Cuatro meses después de que un comando del Ejército secuestrara y expulsara de Honduras a su presidente, Manuel Zelaya, finalmente parece vislumbrarse el final de una crisis que puso en jaque la estabilidad democrática de la región, polarizando peligrosamente tanto el discurso como la acción de los protagonistas.
Esta nueva etapa pone en manos del Congreso hondureño –con el acuerdo tanto de Zelaya como del presidente de facto, Roberto Micheletti– el diseño de la hoja de ruta a seguir hasta el próximo 29 de noviembre, cuando se celebrarán nuevas elecciones de las que deberá surgir un nuevo Presidente.

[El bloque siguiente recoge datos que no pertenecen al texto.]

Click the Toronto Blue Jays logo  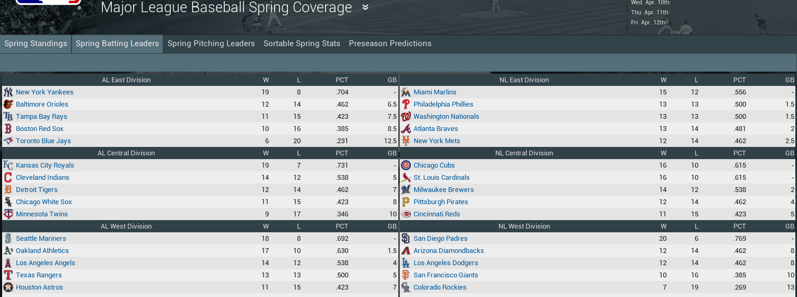coord(8,141)
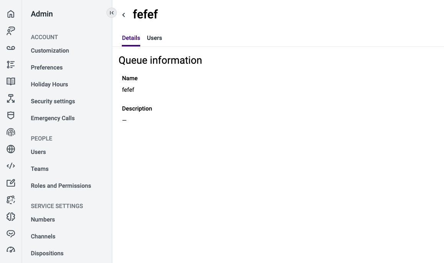The image size is (444, 263).
Task: Open Dispositions under Service Settings
Action: pos(47,253)
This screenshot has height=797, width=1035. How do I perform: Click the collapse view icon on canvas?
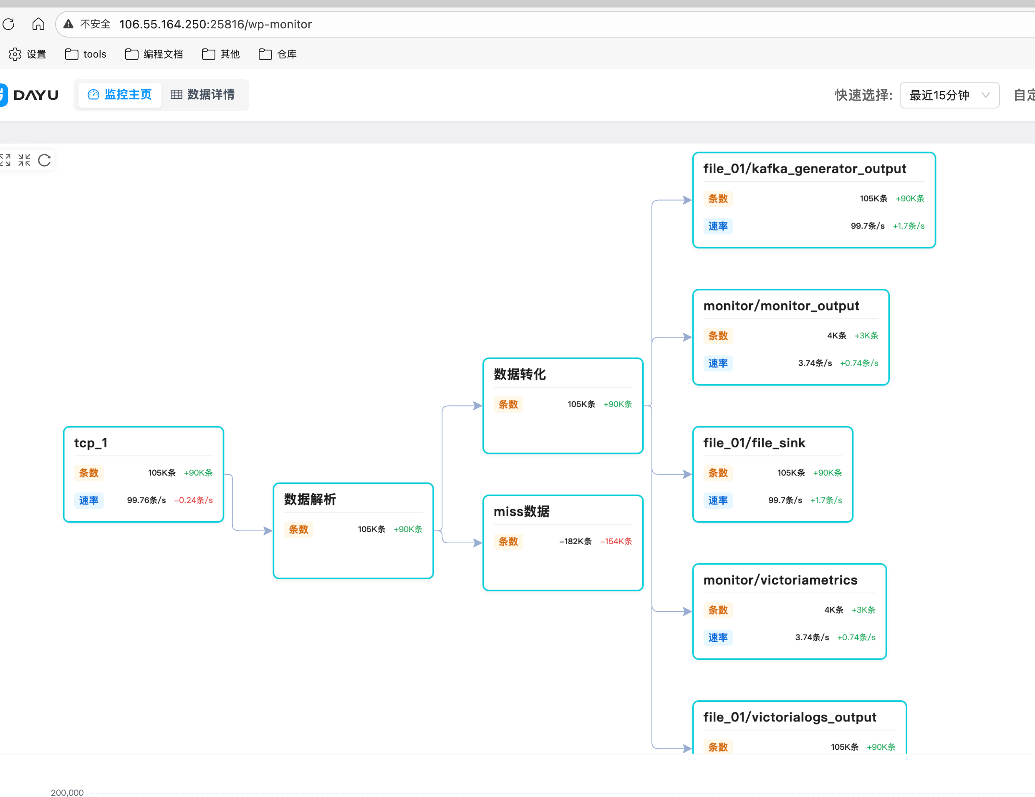pyautogui.click(x=24, y=160)
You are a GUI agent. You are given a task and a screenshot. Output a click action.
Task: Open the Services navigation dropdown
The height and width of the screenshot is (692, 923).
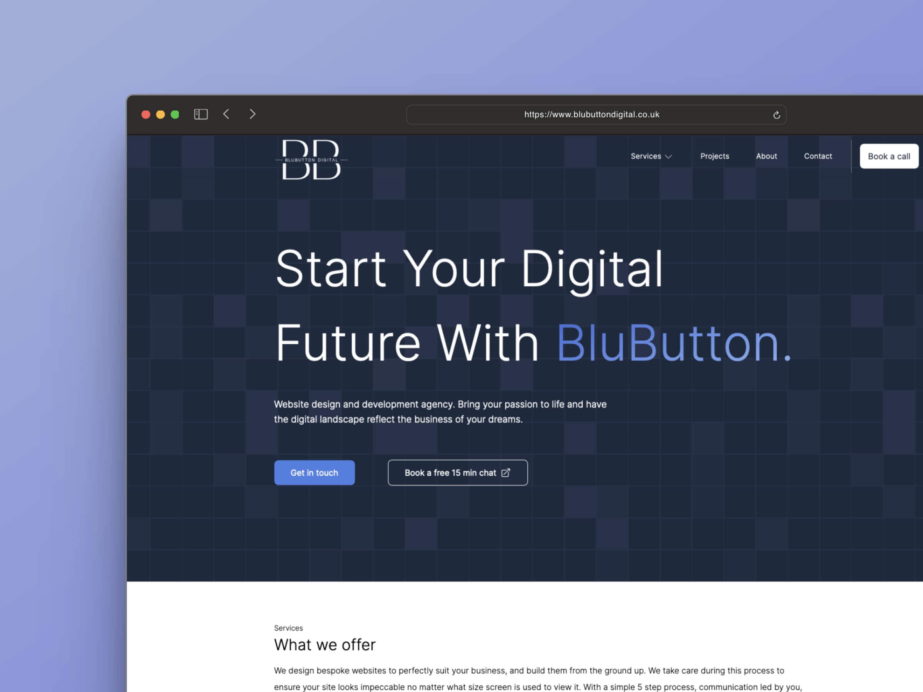point(651,156)
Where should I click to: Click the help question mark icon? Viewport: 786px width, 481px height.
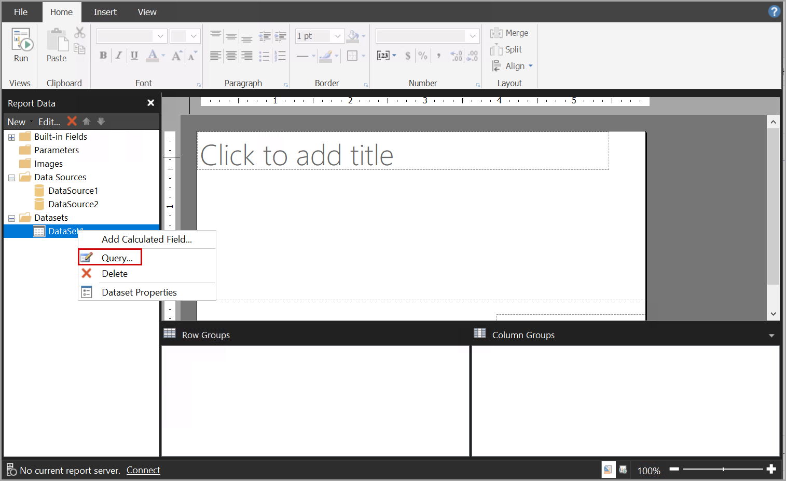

El esperado acuerdo parece ser el éxito de ese nuevo talante con el que la administración de Estados Unidos está manejando las relaciones internacionales y que, en este caso particular, significó eliminar los obstáculos que hasta el viernes en la noche se habían resistido a los esfuerzos de la OEA, la ONU y del presidente de Costa Rica, Oscar Arias.
La solución de la crisis política debe dar paso ahora a concertados esfuerzos para atacar lo que, en realidad, constituye el fondo de la crisis: la lacerante inequidad que sufre la región en general, y Honduras en particular.